150MB csv file stored in SQL 2012 FileTable - how can I query the data to insert into a table

1.5k views Asked by At

I have a simple database with a Persons table

UserId, Name,DOB

The table contains 750,000 rows (People).

I receive a CSV file that may contain 10 million rows

UserId, Address1, Address2, Address3, TownCity, Region, Country, 
Telephone1, Telephone2, Telephone3 

of the users current and prior contact details

This file has the usersId in it so I can match the contact details to the user.

A one to many relationship exists between person and contact details

My end goal is a query to select UserId, Name, DOB, Address1, Address2...... etc

Currently I use .net to open the csv file and read line by line and writing each record to SQL server individually (possibly 10 million sql inserts) - This is slow, so I am looking at other was of doing this.

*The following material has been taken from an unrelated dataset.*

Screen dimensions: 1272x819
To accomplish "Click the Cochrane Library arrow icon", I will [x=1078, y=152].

I am experimenting with SQL 2012 FileTable/Stream - so I have the csv file stored in the FileTable and can query as such

SELECT [file_stream], [name], [path_locator], [parent_path_locator],
       [file_type], [cached_file_size], [creation_time]  
FROM [MYDB_FileTable].[dbo].[AddressFileTable]

Does anybody know if I can query the FileStream and bulk insert or any other way of working with the core csv data?

I have looked at

DECLARE @csv varchar(max)
SELECT @csv = convert(varchar(max), [file_stream])  FROM PKIFileTable

but due to the file size this does not work

Any suggestions are welcome.

3

There are 3 answers

2
Janus007 On BEST ANSWER

You could use SSIS for that task. It should be fairly simple to accomplish what you need.

What is slow?

Why was my previous answer deleted? What is going on here?

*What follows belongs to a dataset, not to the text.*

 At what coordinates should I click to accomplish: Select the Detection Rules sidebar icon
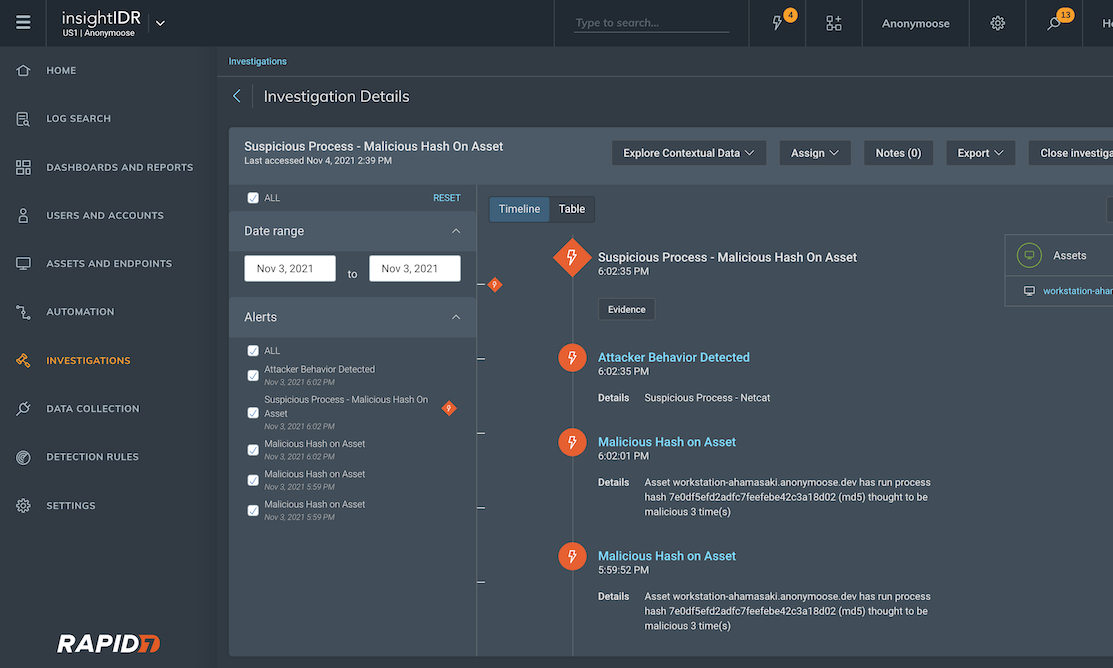point(22,456)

My answer is based at the last clause : "any other way of working with the core csv data?"

0
Ben On

Thanks Janus007 - it would seem that having someone point out the obvious - use SSIS. Often is the simplest answer. I am using SSIS to do this successfully

But i would still like to know how to best query a CSV file that is stored in a Filestream

0
Janus007 On

Another solution could be to develop a CLR in C# and handle the FileStream with that, utilizing this method you can still use the nice language of TSQL and easily debug in C#.